Author: Tom Dunleavy, Head of Venture Capital at Varys Capital

Compilation: Yuliya, PANews

Editor's Note: The market currently commonly views Ethereum as a traditional enterprise, calculating its price-to-earnings ratio based on the fees it generates and concluding it is overvalued. However, Tom Dunleavy proposes a completely different framework: fees are not revenue but network friction; Ethereum is not a company but a "treasury" safeguarding hundreds of billions of dollars in assets, with ETH itself being the lock. The following is a compilation of the original text:

TLDR

  • Stop focusing on fees to value Ethereum. Fees are a stumbling block; a successful network will inevitably strive to reduce fees to zero. ETH fees have dropped from over $50 at their peak in 2021 to around $0.20 now, while transaction volume has more than tripled. Plummeting fees signify network success, not failure.

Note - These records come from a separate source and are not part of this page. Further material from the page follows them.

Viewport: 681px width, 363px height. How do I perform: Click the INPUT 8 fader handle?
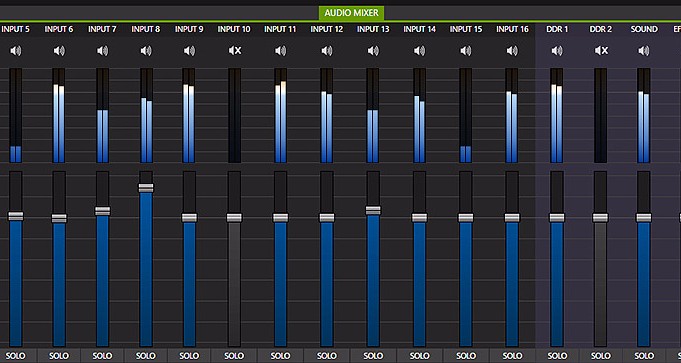[x=146, y=188]
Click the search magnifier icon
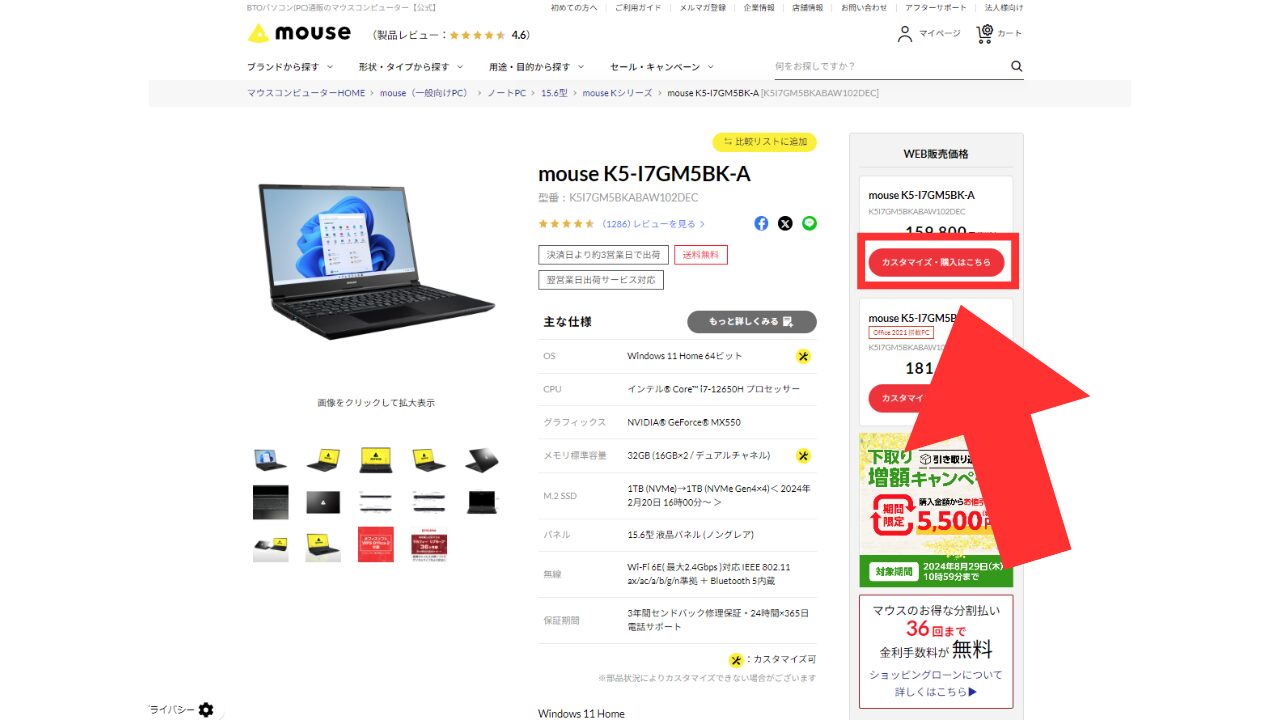This screenshot has width=1280, height=720. (1017, 66)
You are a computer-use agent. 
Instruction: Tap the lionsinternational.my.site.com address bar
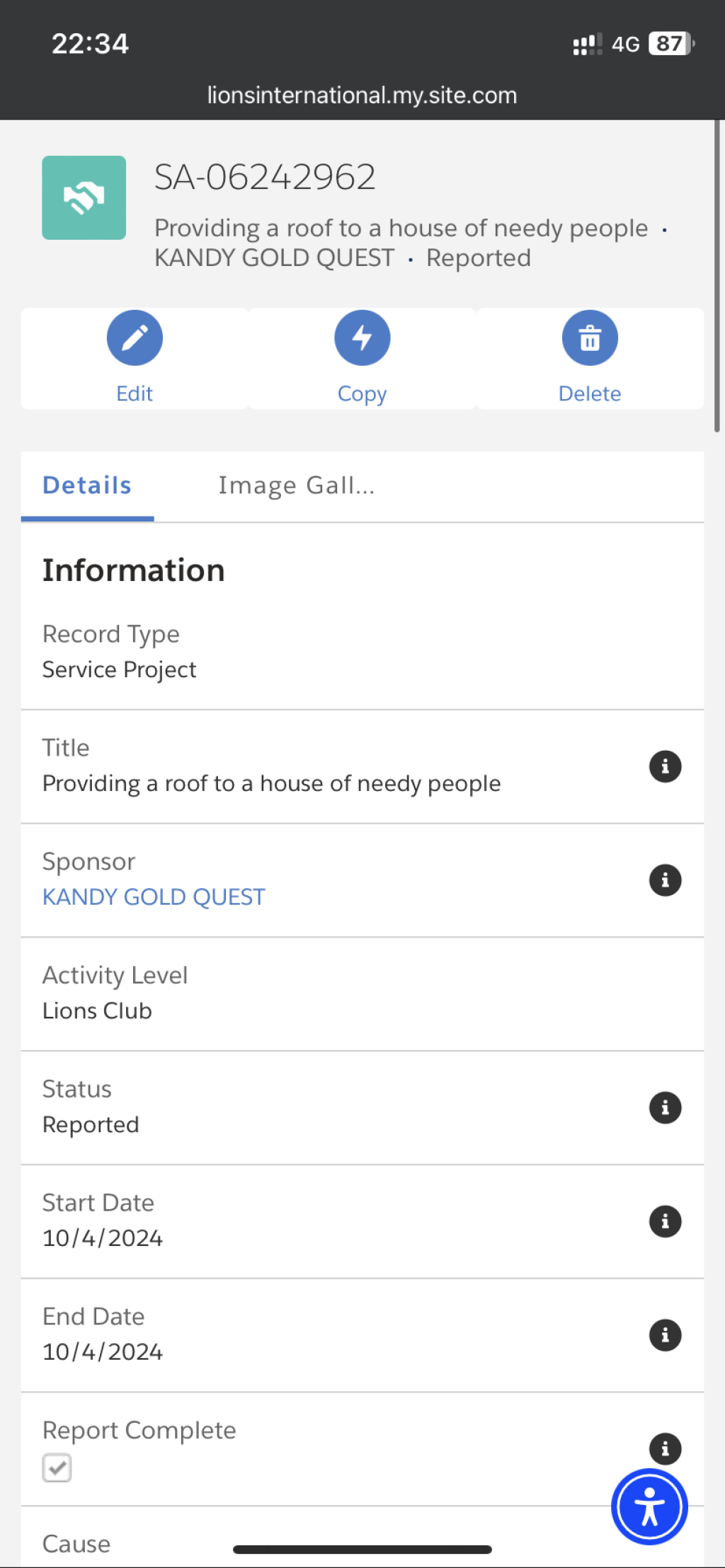tap(362, 95)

  • After transitioning to Proof-of-Stake (PoS), ETH became the lock protecting the asset treasury. To attack Ethereum, you must control the staked ETH. Controlling one-third can paralyze the network; controlling two-thirds can falsify records. Either way, the cost of malicious action is calculated in ETH, and upon acting maliciously, this ETH is directly burned by the system. This tightly binds ETH's value to the network's security. No network operated this way before the staking mechanism existed.

  • Currently, there are about $250 billion in assets on the Ethereum chain (including stablecoins, tokenized assets, L2 network cross-chain funds, etc.), but the total value of staked ETH protecting these assets is only about $72 billion. This is like using a cheap, flimsy lock to protect a safe full of gold bars. Logically, ETH's fair price should be around $6,900 (currently only $2,070). If on-chain assets grow to trillions in the future, ETH's price must rise to tens of thousands to match its security responsibility.

  • Statements like "Ethereum is like the free Linux system" or "like DTCC (Depository Trust & Clearing Corporation)" are incorrect. The security of Linux and DTCC is provided externally (e.g., the open-source community's goodwill or the legal backing of governments and banks). But Ethereum's security is purchased using its own token, ETH. Therefore, ETH must be valuable, while Linux does not need to be.

  • If ETH fails, Crypto will likely fail as well.

Fees Are Not Revenue, But Friction

Last week, Bankless founder David Hoffman said he finally sold all his ETH, causing a stir in the crypto community. While I respect David's decision, I believe the way people evaluate ETH and other PoS public chains is long outdated. I've discussed my new framework with many people on podcasts, but it seems it hasn't sunk in (perhaps due to my explanation), so today I'll lay it all out clearly at once.

New things require new perspectives. Here's introducing a brand new ETH valuation model.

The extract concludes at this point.